Das IPG-Journal schreibt über seine publizistische Ausrichtung: «Das Magazin ist den Grundwerten der sozialen Demokratie verpflichtet, versteht sich gleichwohl aber nicht als Organ einer einzigen Sichtweise. Die Beiträge geben die Auffassung der Autorinnen und Autoren wieder, nicht die der Friedrich-Ebert-Stiftung.»

Wenn die USA nicht bald einen Waffenstillstand und eine Verhandlungslösung herbeiführten, würden sie den Zusammenbruch der Ukraine riskieren. Die Zeit sei ein Feind für die Ukraine: «Russland hat etwa das Vierfache der Bevölkerung der Ukraine und das Vierzehnfache ihres Bruttoinlandproduktes (…) Der Westen kann gegebenenfalls mehr Waffen liefern, aber er kann keine zusätzlichen ukrainischen Soldaten schaffen.»

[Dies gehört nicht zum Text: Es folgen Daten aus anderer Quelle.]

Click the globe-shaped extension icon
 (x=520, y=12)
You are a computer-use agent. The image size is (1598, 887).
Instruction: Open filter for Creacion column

Die US-Regierung habe, so Lieven, der ukrainischen Regierung insgeheim bereits geraten, Gespräche mit Russland aufzunehmen, doch «ultranationalistische Gruppen in der Ukraine setzen sich mit aller Macht gegen jeden Kompromiss ein». Aber auch die Russen seien derzeit nicht an einem Kriegsende interessiert, weil sie verstünden, dass die Zeit für sie spielt.

Lieven argumentiert: «Wenn Moskau an den Verhandlungstisch gebracht werden soll, während sich die militärische Situation doch gerade zu seinen Gunsten entwickelt, muss versichert werden, dass Washington bereit ist, ernsthaft über eine endgültige Regelung zu diskutieren, die die Neutralität der Ukraine (natürlich einschliesslich internationaler Sicherheitsgarantien) gegenseitige Truppenbegrenzungen in Europa, die Aufhebung von Sanktionen und eine Form von umfassender europäischer Sicherheitsgarantien beinhaltet.»

Erstaunliche Sätze. Wer es vor ein paar Monaten gewagt hätte, sie zu schreiben, der wäre in Deutschland als Putin-Troll und Sprachrohr des Kreml diffamiert worden. Nun liest man sie beim Thinktank der deutschen Sozialdemokraten. Aber wie gesagt: An rasche Zeitenwenden muss man sich gewöhnen. Die Zeiten werden offensichtlich in immer schnellerem Takt gewendet.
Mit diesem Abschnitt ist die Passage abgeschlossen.